Format the extracted records below as a numbered list with one line per item, and omit any blank lines.

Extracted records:
========================================================================
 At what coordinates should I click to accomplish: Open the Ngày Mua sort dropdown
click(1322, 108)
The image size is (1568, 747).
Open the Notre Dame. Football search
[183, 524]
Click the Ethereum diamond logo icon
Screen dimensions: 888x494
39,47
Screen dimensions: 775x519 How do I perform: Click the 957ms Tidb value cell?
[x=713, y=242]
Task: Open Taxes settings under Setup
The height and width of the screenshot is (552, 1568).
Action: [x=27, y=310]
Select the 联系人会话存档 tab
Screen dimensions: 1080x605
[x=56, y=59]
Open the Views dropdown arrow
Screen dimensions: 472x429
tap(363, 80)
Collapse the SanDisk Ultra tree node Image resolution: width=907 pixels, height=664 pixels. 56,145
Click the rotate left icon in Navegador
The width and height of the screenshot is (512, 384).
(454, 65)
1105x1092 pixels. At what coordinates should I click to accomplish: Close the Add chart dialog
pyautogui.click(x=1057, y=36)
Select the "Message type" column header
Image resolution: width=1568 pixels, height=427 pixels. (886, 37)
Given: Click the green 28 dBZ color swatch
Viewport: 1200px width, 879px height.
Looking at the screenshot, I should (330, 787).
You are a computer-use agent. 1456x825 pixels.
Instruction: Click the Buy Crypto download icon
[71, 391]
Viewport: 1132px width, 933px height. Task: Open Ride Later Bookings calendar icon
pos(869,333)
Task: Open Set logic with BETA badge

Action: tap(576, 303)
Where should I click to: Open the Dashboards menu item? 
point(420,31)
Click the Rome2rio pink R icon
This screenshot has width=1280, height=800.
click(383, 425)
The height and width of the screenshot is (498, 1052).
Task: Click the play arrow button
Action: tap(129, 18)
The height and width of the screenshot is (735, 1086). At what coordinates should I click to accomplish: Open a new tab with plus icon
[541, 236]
========================================================================
THE COMPLETED TASK →
1.  At what coordinates should I click to accomplish: Open the Ngày Mua sort dropdown
2. click(1322, 108)
3. The image size is (1568, 747).
4. Open the Notre Dame. Football search
5. [183, 524]
6. Click the Ethereum diamond logo icon
7. Screen dimensions: 888x494
8. 39,47
9. Screen dimensions: 775x519 How do I perform: Click the 957ms Tidb value cell?
10. [x=713, y=242]
11. Task: Open Taxes settings under Setup
12. The height and width of the screenshot is (552, 1568).
13. Action: [x=27, y=310]
14. Select the 联系人会话存档 tab
15. Screen dimensions: 1080x605
16. [x=56, y=59]
17. Open the Views dropdown arrow
18. Screen dimensions: 472x429
19. tap(363, 80)
20. Collapse the SanDisk Ultra tree node Image resolution: width=907 pixels, height=664 pixels. 56,145
21. Click the rotate left icon in Navegador
22. The width and height of the screenshot is (512, 384).
23. (454, 65)
24. 1105x1092 pixels. At what coordinates should I click to accomplish: Close the Add chart dialog
25. pyautogui.click(x=1057, y=36)
26. Select the "Message type" column header
27. Image resolution: width=1568 pixels, height=427 pixels. (886, 37)
28. Given: Click the green 28 dBZ color swatch
29. Viewport: 1200px width, 879px height.
30. Looking at the screenshot, I should (330, 787).
31. You are a computer-use agent. 1456x825 pixels.
32. Instruction: Click the Buy Crypto download icon
33. [71, 391]
34. Viewport: 1132px width, 933px height. Task: Open Ride Later Bookings calendar icon
35. pos(869,333)
36. Task: Open Set logic with BETA badge
37. Action: tap(576, 303)
38. Where should I click to: Open the Dashboards menu item? 
39. point(420,31)
40. Click the Rome2rio pink R icon
41. This screenshot has width=1280, height=800.
42. click(383, 425)
43. The height and width of the screenshot is (498, 1052).
44. Task: Click the play arrow button
45. Action: tap(129, 18)
46. The height and width of the screenshot is (735, 1086). At what coordinates should I click to accomplish: Open a new tab with plus icon
47. [541, 236]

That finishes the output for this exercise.